You may have questions regarding the cremation process if a loved one has asked for it or if you’re considering it as part of your funeral preparations. Read on for answers to frequently asked questions concerning the cremation procedure, the time frame involved, and the next steps after the ashes have been collected.
From beginning to end, cremation can take anywhere from four days to two weeks, depending on factors including the length of any required waiting period, the need for any necessary authorization, and the actual cremation itself. Three to four hours is needed for the actual cremation, and another hour or so is needed for processing.
It usually takes seven to ten days after cremation for the ashes to be returned to the family.
How long does the cremation process take? Waiting periods, the authorization process, and the necessary paperwork can vary widely from one state to the next. You can hire a crematorium to handle the remains of your deceased loved one while you take care of other details, such as obtaining the necessary paperwork, on your own time.
The following are things to think about before making cremation preparations:
After submitting the death certificate to the local registrar, you can arrange for the cremation at direct cremation newrestfunerals. The death certificate filing requirements can vary widely between states. Filing electronically in states like California is mandatory but can add several days to the processing time. It is standard practice for the crematory to file the death certificate within 72 hours of contacting the attending physician.
However, the coroner’s involvement in a post-mortem examination into the cause of death can add up to a week’s wait time before the death certificate is issued.
Waiting periods and time limits on when a cremation must take place are mandated by law in several states. For instance, the waiting period in Texas is 48 hours, while in Illinois, it’s only 24.
In contrast, Minnesota only allows for six days of refrigeration before the cremation or 72 hours without.
This time frame is typically used to obtain the official death certificate. Find out the waiting periods where you live by researching the applicable regulations.
Even if cremation was part of your deceased loved one’s final wishes, you must still obtain permission to proceed with the cremation from the appropriate official. Again, this is state-specific, but typically the person named as Power of Attorney or the surviving spouse. If neither is present, the responsibility is given to the remaining offspring.
A cremation can be arranged once the death certificate has been submitted and the necessary permissions have been granted. As a rule, the family decides when the cremation will take place. Most families can have a viewing or religious ceremony with the deceased before cremation, though this varies per facility. The cremation should take on the same day or the following day of the funeral.
Weekends and holidays should also be included when estimating the time required for cremation. While some crematoriums offer their services these days, many others do not. Remember that most cremation timetables are based on business days, not calendar days, when calculating the total amount of time needed.
As a last note, the length of time required to complete the cremation process will vary based on the size of your deceased loved one, the method of cremation selected, and the type of coffin chosen. It takes an additional hour to process the cremains once the body has been cremated.

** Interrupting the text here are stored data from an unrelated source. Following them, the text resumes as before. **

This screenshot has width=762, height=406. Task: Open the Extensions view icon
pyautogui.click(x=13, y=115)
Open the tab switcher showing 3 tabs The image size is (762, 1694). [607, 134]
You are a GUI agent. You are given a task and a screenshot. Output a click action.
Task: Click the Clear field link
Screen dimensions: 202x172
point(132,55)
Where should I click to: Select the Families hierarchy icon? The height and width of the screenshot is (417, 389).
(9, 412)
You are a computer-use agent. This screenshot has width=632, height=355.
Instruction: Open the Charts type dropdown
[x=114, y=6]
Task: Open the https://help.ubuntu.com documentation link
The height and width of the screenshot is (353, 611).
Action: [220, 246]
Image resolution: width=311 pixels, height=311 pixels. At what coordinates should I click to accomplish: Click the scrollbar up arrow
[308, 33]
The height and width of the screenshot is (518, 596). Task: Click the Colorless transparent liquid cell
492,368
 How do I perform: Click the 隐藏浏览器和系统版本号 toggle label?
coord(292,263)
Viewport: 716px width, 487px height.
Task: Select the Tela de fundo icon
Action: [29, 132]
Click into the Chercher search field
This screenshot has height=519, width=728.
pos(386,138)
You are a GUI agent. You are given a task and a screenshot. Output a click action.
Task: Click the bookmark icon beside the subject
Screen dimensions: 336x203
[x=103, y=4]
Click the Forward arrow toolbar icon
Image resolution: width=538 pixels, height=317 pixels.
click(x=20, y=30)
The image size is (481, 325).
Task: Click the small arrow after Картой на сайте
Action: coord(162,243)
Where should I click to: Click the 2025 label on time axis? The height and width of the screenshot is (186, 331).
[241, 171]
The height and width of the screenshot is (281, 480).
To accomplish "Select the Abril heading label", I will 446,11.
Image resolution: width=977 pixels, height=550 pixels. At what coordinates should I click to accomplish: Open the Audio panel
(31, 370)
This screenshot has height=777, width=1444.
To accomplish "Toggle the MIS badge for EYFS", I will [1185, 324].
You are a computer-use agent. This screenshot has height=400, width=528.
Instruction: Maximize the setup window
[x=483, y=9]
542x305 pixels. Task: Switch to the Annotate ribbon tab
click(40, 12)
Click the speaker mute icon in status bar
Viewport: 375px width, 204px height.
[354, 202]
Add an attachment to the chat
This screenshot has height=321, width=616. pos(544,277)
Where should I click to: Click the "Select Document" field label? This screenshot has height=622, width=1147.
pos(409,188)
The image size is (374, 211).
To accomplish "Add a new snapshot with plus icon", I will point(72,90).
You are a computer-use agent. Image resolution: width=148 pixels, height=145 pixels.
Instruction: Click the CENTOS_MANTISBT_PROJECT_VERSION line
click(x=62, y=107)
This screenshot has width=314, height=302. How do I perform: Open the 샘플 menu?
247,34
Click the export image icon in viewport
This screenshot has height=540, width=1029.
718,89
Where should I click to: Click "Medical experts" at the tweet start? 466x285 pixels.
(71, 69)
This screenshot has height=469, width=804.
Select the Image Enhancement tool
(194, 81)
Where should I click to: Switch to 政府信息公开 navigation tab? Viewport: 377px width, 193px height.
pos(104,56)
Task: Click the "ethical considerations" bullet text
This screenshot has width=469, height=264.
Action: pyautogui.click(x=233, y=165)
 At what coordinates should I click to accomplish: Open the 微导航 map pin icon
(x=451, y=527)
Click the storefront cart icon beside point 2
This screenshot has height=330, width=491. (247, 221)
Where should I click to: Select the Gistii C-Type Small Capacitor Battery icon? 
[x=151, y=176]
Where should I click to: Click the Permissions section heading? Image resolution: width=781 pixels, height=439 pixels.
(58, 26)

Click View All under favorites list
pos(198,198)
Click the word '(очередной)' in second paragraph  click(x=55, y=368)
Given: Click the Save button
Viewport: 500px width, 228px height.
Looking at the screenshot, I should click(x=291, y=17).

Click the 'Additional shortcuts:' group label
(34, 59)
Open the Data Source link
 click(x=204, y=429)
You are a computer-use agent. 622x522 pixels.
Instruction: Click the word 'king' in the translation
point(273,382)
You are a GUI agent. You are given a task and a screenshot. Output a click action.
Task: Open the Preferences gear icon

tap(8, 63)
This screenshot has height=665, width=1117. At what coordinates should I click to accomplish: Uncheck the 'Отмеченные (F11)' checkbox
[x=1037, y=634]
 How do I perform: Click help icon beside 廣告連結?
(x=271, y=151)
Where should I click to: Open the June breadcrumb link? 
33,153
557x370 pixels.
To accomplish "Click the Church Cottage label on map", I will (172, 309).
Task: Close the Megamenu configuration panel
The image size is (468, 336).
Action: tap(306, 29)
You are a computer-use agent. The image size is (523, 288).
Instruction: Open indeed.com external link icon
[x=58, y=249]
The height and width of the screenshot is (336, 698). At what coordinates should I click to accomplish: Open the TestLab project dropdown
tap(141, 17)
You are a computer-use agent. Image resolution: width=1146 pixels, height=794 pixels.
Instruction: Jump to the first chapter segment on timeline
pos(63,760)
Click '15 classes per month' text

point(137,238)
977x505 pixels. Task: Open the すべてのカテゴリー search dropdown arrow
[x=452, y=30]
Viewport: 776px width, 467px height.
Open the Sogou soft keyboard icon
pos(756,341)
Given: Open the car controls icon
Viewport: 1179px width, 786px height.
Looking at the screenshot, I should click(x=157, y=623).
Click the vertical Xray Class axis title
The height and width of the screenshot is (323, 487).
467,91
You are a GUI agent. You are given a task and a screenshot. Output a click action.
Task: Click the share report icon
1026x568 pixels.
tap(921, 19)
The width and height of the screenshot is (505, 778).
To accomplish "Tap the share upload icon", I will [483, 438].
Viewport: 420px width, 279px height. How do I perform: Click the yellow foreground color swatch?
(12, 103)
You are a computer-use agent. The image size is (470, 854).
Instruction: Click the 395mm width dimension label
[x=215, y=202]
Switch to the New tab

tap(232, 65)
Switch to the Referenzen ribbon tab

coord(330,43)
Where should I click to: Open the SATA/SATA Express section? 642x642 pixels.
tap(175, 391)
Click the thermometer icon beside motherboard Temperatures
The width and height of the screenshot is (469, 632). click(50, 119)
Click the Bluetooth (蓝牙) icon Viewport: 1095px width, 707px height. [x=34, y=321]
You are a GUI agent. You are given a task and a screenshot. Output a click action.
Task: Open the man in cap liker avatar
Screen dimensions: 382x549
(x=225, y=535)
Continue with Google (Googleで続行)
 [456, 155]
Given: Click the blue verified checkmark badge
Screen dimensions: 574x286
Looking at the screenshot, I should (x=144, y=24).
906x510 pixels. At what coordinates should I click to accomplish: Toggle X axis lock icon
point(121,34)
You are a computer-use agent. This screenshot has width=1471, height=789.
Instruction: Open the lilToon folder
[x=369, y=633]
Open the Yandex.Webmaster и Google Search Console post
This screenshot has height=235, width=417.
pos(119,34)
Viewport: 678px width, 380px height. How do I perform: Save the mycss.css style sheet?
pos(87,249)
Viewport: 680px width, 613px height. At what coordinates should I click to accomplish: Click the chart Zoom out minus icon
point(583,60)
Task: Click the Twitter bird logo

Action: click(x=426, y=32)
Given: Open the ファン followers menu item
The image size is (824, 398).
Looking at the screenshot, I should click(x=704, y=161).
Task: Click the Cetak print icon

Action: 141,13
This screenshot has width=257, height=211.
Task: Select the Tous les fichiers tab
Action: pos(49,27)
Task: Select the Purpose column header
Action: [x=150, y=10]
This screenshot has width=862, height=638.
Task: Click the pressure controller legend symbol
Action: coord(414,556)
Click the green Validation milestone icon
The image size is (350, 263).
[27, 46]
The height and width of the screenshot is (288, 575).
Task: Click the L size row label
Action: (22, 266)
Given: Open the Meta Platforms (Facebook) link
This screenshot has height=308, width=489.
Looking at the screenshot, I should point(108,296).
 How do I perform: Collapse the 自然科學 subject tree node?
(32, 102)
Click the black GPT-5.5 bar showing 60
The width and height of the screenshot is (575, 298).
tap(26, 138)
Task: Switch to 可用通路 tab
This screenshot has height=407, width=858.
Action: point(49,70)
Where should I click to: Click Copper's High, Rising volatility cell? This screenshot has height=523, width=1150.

After a cremation, gathering the remains is a simple process. When it is convenient for you, your crematorium will deliver them. As a large portion of the whole cremation time, this can take up to ten days. It’s possible, though, that you could get them from the Crematory the day after the funeral.
During your preparations for cremation, you likely settled on a container (such as an urn, box, or casket) that cannot be opened. If no container is selected, cremains is often placed in a plastic bag and then into a box. This is because crematories must store the ashes in a strong, sealed container. You may choose this route if you need clarification on how you feel about the ashes being interred or if you plan to divide and scatter them.
You can arrange to have the ashes carried to a cemetery if that is where you intend to inter them.
What you do with a loved one’s ashes depends on your preferred method of memorialization. However, there are several possibilities. Frequently, people opt to
- Keep the urn in a spot where everyone can see it when they’re gathered at home.
- People can always have a small token of their loved ones with them by wearing cremation jewelry.
- Disperse the ashes in a meaningful place, such as a park or the water.
- Choose a special tree in a memorial forest that will be safe from harm.
One of the most challenging tasks for grieving loved ones is deciding how to handle the remains after cremation. Making decisions about your final days is never easy, but we hope this information will help ease your mind.